Policy leadership today is defined by volatility. Legislative majorities shift. Agencies reinterpret rules. Courts intervene. Political coalitions splinter and re-form.
In that environment, ideas aren’t enough. Lasting change requires the ability to win, defend, and compound reforms over time — not just pass a bill and hope it sticks.
That’s what Durable Freedom Infrastructure is about.
Durable Freedom Infrastructure, or DFI, is the state-specific ecosystem of institutions that turn sound ideas into enduring governance across election cycles.
A campaign can help you pass a reform. DFI helps you keep it standing — through implementation, legal attacks, agency resistance, media counter-narratives, and the next political cycle.
Why DFI Matters
If a movement depends on one tool, one messenger, or one election, it is vulnerable. DFI creates lasting momentum, because it builds capacity that can be deployed again and again, both offensively and defensively.
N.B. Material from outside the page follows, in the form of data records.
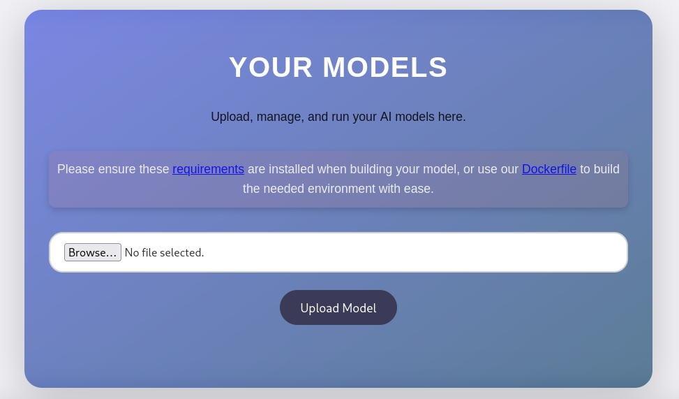Open the Dockerfile link

[x=549, y=169]
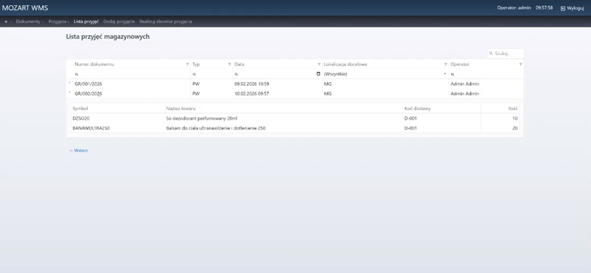Open filter icon on Typ column

[229, 64]
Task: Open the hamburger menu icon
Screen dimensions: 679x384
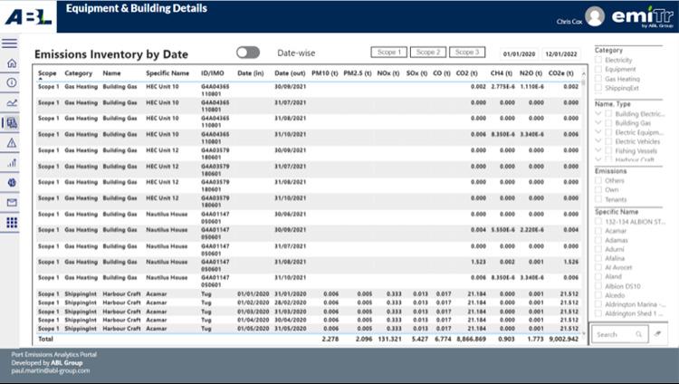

DFI is what makes wins survive contact with reality – and opposition.
In practice, DFI makes it possible to:
- Design reforms that can withstand scrutiny
- Persuade the people who matter — legislators, stakeholders, and the public
- Execute and implement reforms after passage
- Defend wins when opponents shift the battlefield to agencies, courts, or media.
- Compound wins so the next reform gets easier—not harder.
The reason is simple. Durability breaks at the weakest link, and no single tool can carry the full lifecycle of reform.
- Research alone can’t carry persuasion, implementation, or defense.
- Communications alone can’t substitute for credible policy design and governing solutions.
- Lobbying alone can win votes and still lose at agencies, in court, or in the press.
- Litigation alone can win a case and still lose the culture and politics that determine what comes next.
In Wisconsin, the Institute for Reforming Government filed records requests related to the abrupt replacement of the state’s secretary of state. The request was ignored, so the fight moved from oversight to litigation. IRG partnered with the Wisconsin Institute for Law & Liberty to dispute the case in court, resulting in the records being produced and changes to the office’s public-records policy going forward.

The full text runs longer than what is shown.